Experiential marketing is a kind of synergistic evolution of this idea of traditional marketing — of that conversation. We know a lot about audiences today because we (as an industry) do a lot of studies on the market, we observe it and analyze the data we gather. We know passivity no longer works. Audiences today need experience, they need immersion in the experiencing of that marketing conversation in order to feel something. And we definitely want them to feel something.
We want them affected. We want them to believe in us, in our special, original, and unique brand story. We want them to see the value of our product or service in their life. We want them to believe we care about them, about what they value. We want them to hold on to us and stick with us and come back to us — to talk about us, promote us, be our champions out there in the world well beyond where we can go on our own. We want a relationship with these people, our customers.
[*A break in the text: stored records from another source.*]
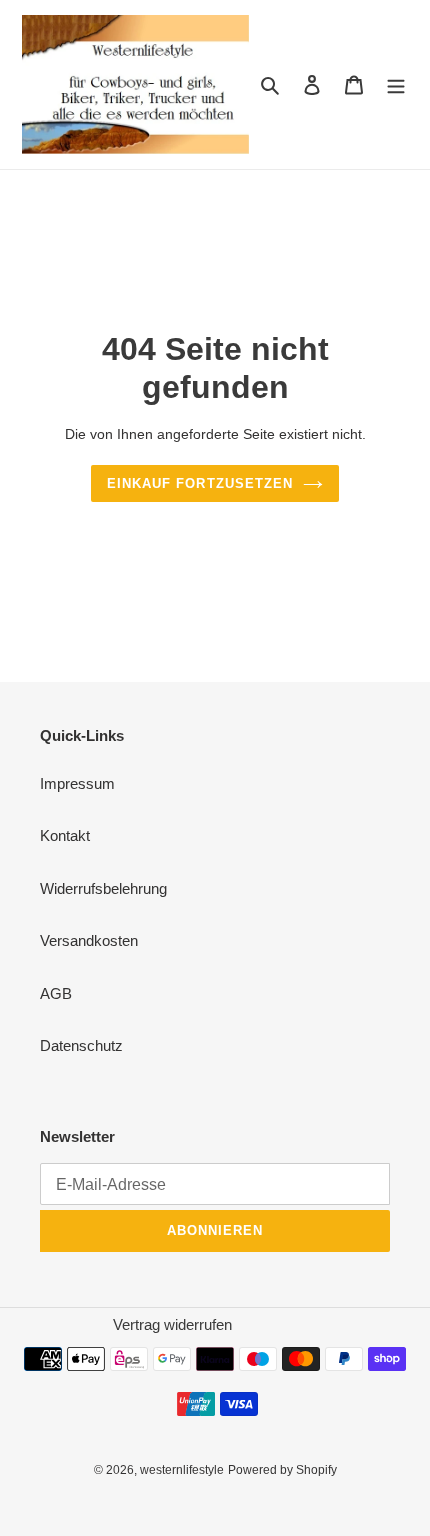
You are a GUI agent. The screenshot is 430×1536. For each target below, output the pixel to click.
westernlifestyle (182, 1470)
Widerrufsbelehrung (103, 888)
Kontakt (65, 835)
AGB (56, 993)
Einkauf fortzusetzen (200, 483)
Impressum (77, 783)
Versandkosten (89, 940)
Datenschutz (81, 1045)
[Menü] (396, 84)
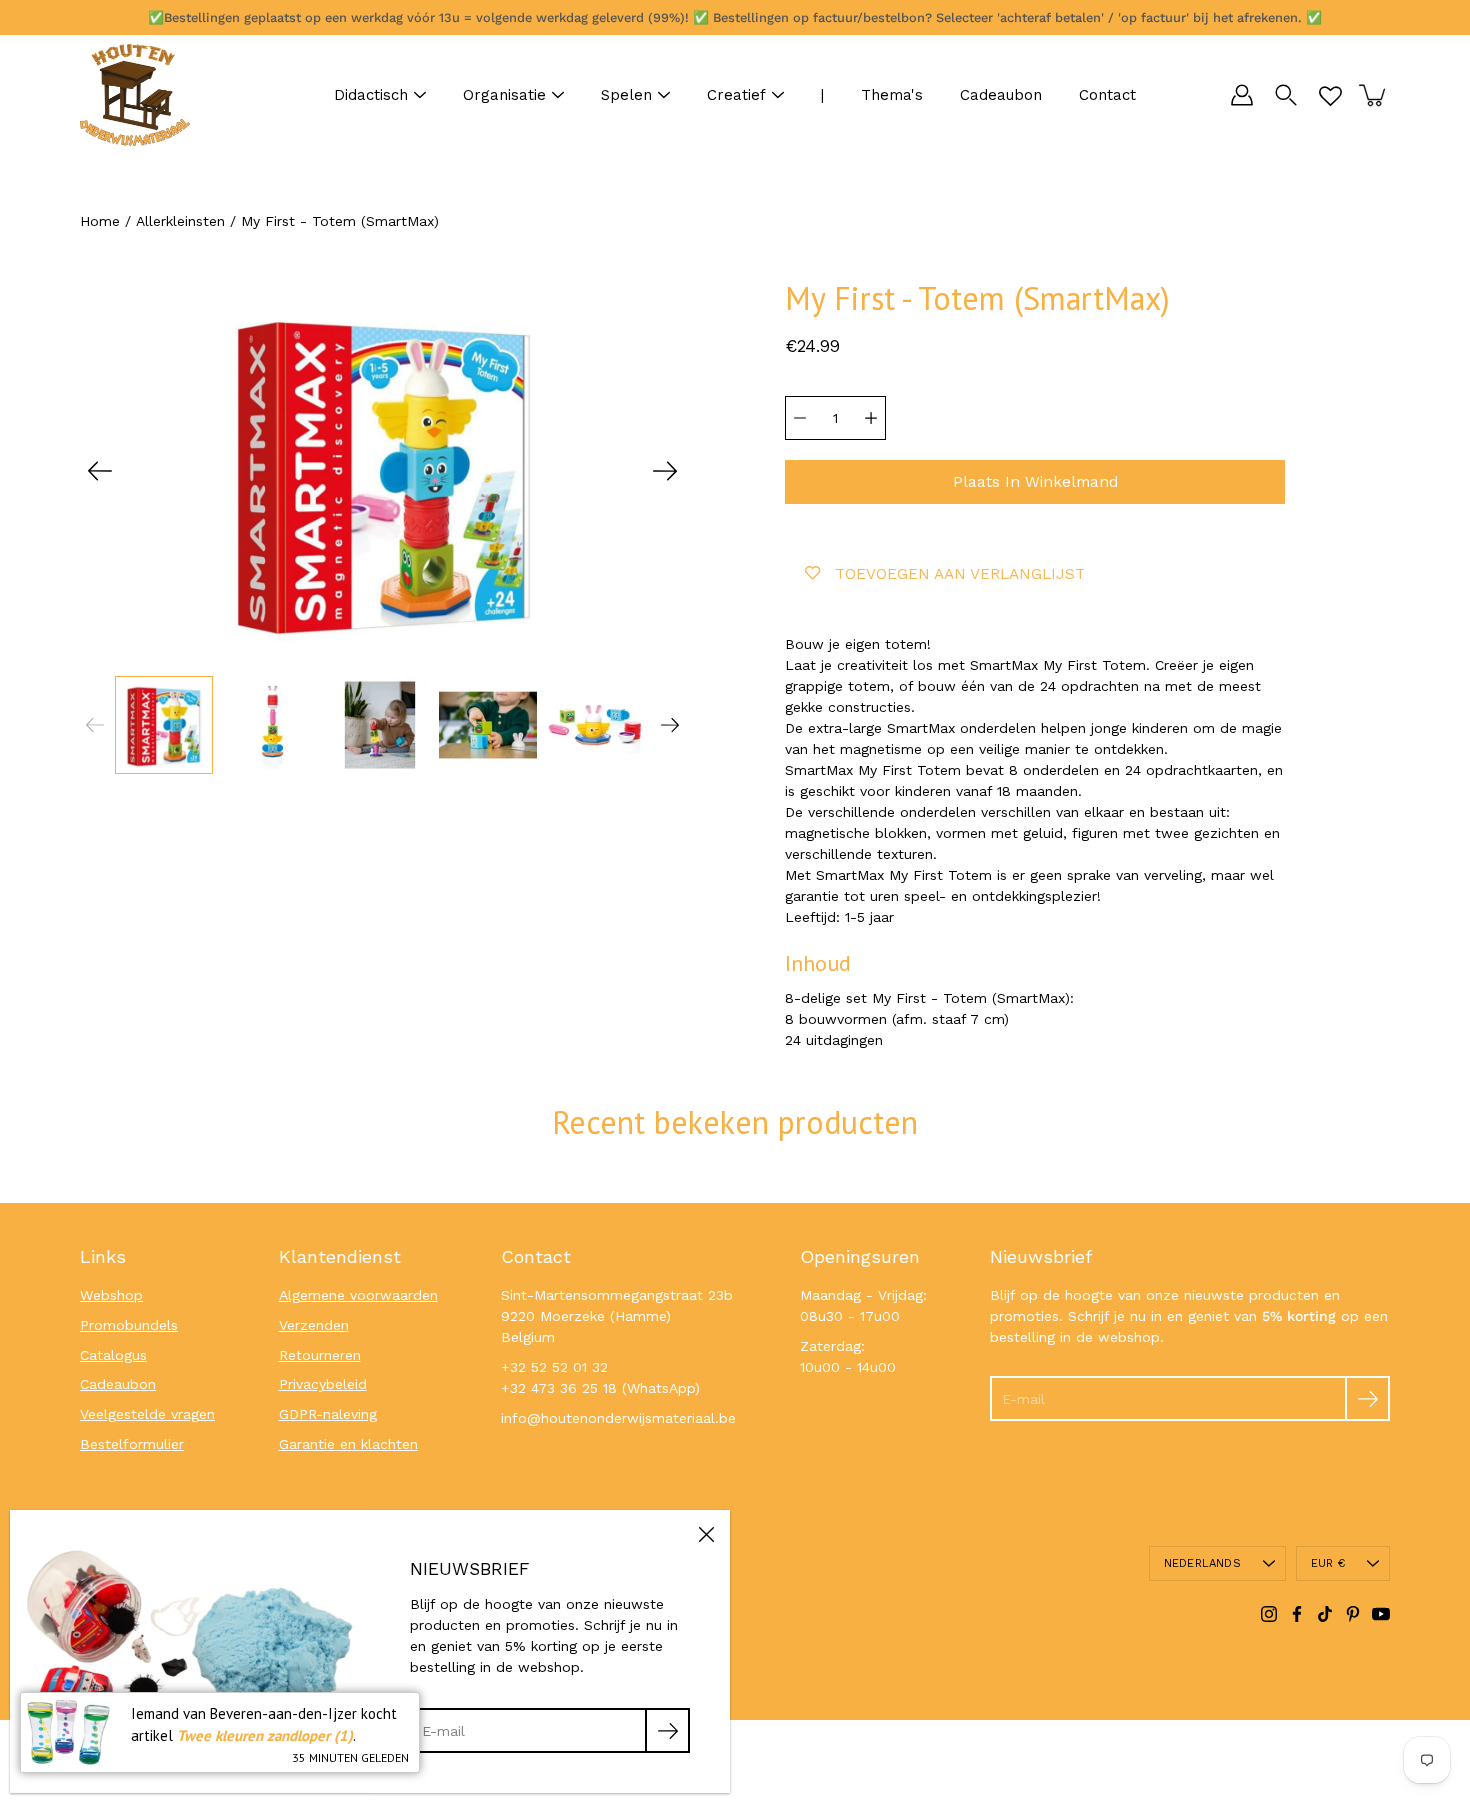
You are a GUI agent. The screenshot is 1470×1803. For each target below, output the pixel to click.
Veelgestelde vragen (147, 1414)
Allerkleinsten (180, 221)
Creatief (736, 95)
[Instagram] (1269, 1614)
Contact (1107, 95)
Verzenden (314, 1325)
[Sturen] (1367, 1398)
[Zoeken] (1286, 95)
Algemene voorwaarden (358, 1295)
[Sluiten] (706, 1534)
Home (100, 221)
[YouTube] (1381, 1614)
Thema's (892, 95)
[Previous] (100, 471)
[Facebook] (1297, 1614)
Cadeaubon (1001, 95)
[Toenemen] (871, 418)
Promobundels (129, 1325)
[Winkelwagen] (1374, 95)
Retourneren (320, 1355)
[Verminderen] (800, 418)
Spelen (626, 95)
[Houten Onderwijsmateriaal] (135, 95)
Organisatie (504, 95)
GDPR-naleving (328, 1414)
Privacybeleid (323, 1384)
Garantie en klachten (348, 1444)
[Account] (1242, 95)
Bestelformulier (132, 1444)
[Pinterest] (1353, 1614)
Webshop (111, 1295)
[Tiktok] (1325, 1614)
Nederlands (1202, 1563)
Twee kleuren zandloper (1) (265, 1735)
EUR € (1328, 1563)
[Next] (665, 471)
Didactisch (371, 95)
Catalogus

Experiential marketing adds depth to that conversation. It takes the connection from passive to engaged, to belonging, and connected.
Ninety-three percent admit when they actually experience a marketing event, it means a lot more to them and will influence how they respond. That is a critical thing to consider. What’s more, 74 percent say when they engage in a branded experiential-marketing event they are more likely to buy the thing. That’s solid. Then there’s this: 98 percent will create social media content about a brand when they attend and experience a marketing event.
When you make practical choices about your marketing strategy and the return on that investment, you want every penny, effort, and action to matter. We know that for Gen Z, for Millennials, for Gen X, even for baby boomers, experience is where it’s at — it binds them to your brand in far deeper ways.
Experiential Marketing Tactics to Try in 2020
- Challenges — Make it a contest, a competition that engages play, fun, and meeting other people. Make it memorable. Make it shareable.
- Extended reality (XR) — This combines augmented reality (AR), virtual reality (VR), and mixed reality (MR). The immersive technologies make the experience last and take it to another level that is very personal.
- ‘Stayable’ events — This elevates the live event to one that lasts over a longer period and offers countless opportunities to build activities, connections, and the collection of data on your customers.
- Installations — Pop-ups are here to stay, but be creative this time: Make it an installation where you collaborate with local artists or designers as a way to re-create the experience of old-fashioned grassroots marketing on the ground. Take it to another level using technology to expand it out on the web.
- Advocacy — Especially for Millennials and Gen Z, advocacy has a powerful impact on how they make choices even about their purchases. Use this strategy to create value-based experiences that showcase your brand’s alignment with the ideals of your customers.
Evaluating whether experiential marketing will work for your brand takes time, in-depth knowledge of what your brand is and aspires to be, and how you engage, and hope to engage, with your customers. It may not be for every company or brand, but if experiential marketing is a fit for your business, be bold, be creative, and get that customer conversation going.